Stored records
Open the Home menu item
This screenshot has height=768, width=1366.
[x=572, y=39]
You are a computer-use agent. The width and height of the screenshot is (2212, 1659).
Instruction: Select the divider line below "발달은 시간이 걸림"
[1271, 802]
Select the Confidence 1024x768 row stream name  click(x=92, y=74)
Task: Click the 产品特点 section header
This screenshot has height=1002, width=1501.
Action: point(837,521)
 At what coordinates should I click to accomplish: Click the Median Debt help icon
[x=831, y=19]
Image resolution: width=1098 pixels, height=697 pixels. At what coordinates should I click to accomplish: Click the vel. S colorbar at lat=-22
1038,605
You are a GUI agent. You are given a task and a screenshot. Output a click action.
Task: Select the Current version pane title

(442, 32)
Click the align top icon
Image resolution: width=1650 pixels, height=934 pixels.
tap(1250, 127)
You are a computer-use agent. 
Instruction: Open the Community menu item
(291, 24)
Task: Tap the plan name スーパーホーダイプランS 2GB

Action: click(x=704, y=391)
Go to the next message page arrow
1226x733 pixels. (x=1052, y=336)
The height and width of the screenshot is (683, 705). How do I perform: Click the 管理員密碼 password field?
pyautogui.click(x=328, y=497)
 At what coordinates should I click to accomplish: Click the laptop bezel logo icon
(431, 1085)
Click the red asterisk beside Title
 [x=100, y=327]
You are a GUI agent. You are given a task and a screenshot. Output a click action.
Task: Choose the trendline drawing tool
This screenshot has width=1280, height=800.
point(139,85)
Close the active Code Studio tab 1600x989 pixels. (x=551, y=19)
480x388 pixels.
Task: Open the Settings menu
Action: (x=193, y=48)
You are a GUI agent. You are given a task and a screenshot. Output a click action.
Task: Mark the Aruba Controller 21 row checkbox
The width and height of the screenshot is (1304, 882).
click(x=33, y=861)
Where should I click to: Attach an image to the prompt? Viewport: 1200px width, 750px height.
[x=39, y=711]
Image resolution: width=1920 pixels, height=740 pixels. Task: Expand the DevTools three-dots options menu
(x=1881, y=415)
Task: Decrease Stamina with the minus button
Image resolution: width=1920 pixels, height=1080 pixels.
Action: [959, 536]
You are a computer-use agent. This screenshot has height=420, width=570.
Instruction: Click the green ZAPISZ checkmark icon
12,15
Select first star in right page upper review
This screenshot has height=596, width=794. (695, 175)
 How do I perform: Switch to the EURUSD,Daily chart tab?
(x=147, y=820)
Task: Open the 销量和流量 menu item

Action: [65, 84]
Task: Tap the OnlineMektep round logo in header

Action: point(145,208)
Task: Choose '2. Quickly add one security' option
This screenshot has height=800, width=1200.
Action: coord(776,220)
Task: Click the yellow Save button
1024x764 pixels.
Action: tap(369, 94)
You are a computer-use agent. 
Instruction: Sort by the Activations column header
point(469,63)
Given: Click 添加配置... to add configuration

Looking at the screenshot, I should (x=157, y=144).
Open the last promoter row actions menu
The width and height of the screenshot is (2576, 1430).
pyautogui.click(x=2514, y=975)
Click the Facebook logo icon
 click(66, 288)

● **Work instruction**
If a line in the records above contains the word "computer", copy it.

● **Answer**
You are a computer-use agent. The width and height of the screenshot is (2212, 1659).
You are a computer-use agent. 
You are a computer-use agent. This screenshot has height=420, width=570.
You are a computer-use agent. 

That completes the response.